Bernard et Carl Huot lors de leur comparution au palais de justice de Québec
Bernard et Carl Huot lors de leur comparution au palais de justice de Québec

Plusieurs lacunes dans la sécurité de Boucherie Huot

Retrait de dispositif de sécurité, outils vieillissants, formation limitée; des ex-employés de la Boucherie Huot pointent plusieurs lacunes dans l’entreprise dont l’ancien propriétaire est en procès pour négligence criminelle causant des lésions à un jeune assistant-boucher.

«On savait que c’est dangereux, c’est puissant, ça peut mélanger 450 livres de viande et ça hache de la viande congelée.»

Jean-François Fortier parle du hachoir industriel dans lequel Olivier Bouchard, 18 ans, est tombé et a eu le bras et la tête coincée le 10 novembre 2016.

Deux ans plus tôt, le gros hachoir industriel avait été réparé par un électricien. Pour le faire fonctionner à nouveau, l’électricien a dû désactiver le système de sécurité qui fait que l’hélice au fond de la cuve arrête de tourner dès qu’on soulève le couvercle.

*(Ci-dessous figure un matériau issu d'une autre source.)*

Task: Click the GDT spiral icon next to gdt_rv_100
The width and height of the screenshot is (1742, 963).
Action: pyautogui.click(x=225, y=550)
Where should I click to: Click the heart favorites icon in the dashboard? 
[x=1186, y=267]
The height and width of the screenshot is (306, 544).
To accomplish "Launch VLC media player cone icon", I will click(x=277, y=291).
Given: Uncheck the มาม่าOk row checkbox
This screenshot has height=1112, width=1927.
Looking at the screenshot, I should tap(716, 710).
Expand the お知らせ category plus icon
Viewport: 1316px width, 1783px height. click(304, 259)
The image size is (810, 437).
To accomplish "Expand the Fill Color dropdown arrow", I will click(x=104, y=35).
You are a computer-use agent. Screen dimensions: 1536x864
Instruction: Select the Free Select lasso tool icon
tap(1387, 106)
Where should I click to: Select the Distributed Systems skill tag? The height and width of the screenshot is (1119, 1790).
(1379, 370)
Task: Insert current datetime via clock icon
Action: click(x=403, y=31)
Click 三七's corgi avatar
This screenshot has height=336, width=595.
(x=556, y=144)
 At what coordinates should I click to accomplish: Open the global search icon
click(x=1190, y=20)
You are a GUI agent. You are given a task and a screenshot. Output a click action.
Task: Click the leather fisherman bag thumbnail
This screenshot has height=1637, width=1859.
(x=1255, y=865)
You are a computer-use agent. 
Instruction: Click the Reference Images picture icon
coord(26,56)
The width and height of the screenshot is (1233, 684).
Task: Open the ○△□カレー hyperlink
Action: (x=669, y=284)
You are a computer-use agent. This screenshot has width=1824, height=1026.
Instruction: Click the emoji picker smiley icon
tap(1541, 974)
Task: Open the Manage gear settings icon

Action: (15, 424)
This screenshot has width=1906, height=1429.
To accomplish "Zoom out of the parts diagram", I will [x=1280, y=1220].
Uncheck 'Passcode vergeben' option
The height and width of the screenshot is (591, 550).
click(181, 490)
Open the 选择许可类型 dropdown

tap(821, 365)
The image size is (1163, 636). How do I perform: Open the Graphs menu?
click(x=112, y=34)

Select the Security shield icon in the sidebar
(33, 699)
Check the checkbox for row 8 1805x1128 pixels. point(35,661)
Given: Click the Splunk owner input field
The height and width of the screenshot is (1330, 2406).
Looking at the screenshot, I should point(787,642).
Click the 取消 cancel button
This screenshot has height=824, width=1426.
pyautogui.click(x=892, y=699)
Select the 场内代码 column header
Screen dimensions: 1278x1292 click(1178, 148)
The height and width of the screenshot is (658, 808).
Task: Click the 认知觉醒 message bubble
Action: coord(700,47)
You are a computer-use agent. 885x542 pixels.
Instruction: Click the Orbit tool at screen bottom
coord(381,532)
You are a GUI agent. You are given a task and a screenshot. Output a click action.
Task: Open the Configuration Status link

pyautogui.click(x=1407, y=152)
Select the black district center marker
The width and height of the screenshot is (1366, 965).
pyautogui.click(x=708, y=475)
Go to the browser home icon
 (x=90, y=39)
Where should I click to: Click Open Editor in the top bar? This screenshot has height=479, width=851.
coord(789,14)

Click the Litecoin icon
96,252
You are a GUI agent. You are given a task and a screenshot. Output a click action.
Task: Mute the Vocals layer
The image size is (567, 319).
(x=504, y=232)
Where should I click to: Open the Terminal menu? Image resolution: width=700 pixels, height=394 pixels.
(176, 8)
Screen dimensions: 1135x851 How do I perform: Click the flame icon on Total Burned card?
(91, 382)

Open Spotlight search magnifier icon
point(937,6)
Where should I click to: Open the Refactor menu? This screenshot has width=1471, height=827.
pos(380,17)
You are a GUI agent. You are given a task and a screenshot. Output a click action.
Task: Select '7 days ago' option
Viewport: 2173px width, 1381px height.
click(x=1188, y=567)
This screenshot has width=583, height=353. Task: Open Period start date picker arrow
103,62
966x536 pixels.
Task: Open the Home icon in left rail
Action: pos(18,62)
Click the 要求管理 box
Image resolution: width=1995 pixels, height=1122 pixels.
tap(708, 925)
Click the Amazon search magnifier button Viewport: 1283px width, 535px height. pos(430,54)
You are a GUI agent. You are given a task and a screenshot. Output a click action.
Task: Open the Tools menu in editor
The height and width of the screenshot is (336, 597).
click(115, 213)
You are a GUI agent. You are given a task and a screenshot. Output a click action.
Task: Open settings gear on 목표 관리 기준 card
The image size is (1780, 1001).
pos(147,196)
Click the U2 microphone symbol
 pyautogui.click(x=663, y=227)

L’électricien a témoigné à la cour avoir avisé le patron de la boucherie commerciale, Bernard Huot, que dorénavant, il fallait toujours arrêter le hachoir avant de soulever le couvercle.

Le gros hachoir peut s’éteindre avec trois boutons distincts, dont deux sont facilement accessibles par les employés.

Olivier Bouchard, qui travaillait à la Boucherie Huot depuis quelques semaines seulement, connaissait l’existence des boutons d’arrêt de la machine, croit Jean-François Fortier. «Il y avait une consigne générale : à la seconde où tu dois transférer de la viande, tu pèses sur le piton d’arrêt», résume M. Fortier.

Du pot et de la distraction

Olivier Bouchard pouvait être distrait et faire des erreurs dans les bons de commande, avait remarqué l’employé. Le jeune homme avait dit à son collègue qu’il fumait du pot à l’occasion. Jean-François Fortier a d’ailleurs le sentiment de l’avoir vu intoxiqué au travail à quelques occasions. «Mais je travaille avec du monde à ma job qui ne consomme même pas et qui font des erreurs, philosophe M. Fortier, en haussant les épaules. Il pouvait juste être lunatique.»

La Couronne a mis en preuve que le jeune Bouchard avait été formé par un employé maîtrisant mal la langue française. Cet employé a témoigné qu’il ne laissait jamais son jeune collègue travailler seul à remplir la machine.

Selon Jean-François Fortier, un autre hachoir, servant pour le porc, fonctionnait aussi même si le couvercle était ouvert.

Aujourd’hui, M. Fortier travaille dans Limoilou pour Viandex, l’entreprise qui a acheté Boucherie Huot  à l’été 2016. Il utilise le même hachoir industriel. «Tout est conforme, témoigne-t-il. Quand j’ouvre le couvercle, ça arrête.»

Le boucher Mario Bernier a encore en mémoire l’horrible scène des jambes de son jeune collègue qui dépassent du hachoir. «Pour moi, c’était inconcevable», témoigne avec émotion M. Bernier, qui a dû consulter un psychologue pendant un mois à l’automne 2016. 

Mario Bernier a été enragé par l’événement. «J’étais choqué parce que c’est de la machinerie industrielle, c’est sûr et certain qu’il y a un mécanisme qui fait que quand on ouvre le couvercle, ça arrête!»

Chez Boucherie Huot, Mario Bernier a refusé de travailler avec un tranche-viande qu’il estimait dangereux. Il a aussi demandé aux patrons de faire réparer une scie à viande dont le système d’arrêt de la lame était défectueux.

Ni Jean-François Fortier ni Mario Bernier n’ont eu accès chez Boucherie Huot à des formations en santé et sécurité au travail.

Mario Bernier décrit Bernard Huot comme un «bon patron», «exigeant côté qualité et rendement».

Le procès se poursuit pour encore un peu plus d’une semaine. Bernard Huot et son fils Carl, qui a travaillé officiellement à la maintenance jusqu’en septembre 2014, sont accusés de négligence criminelle causant des lésions corporelles.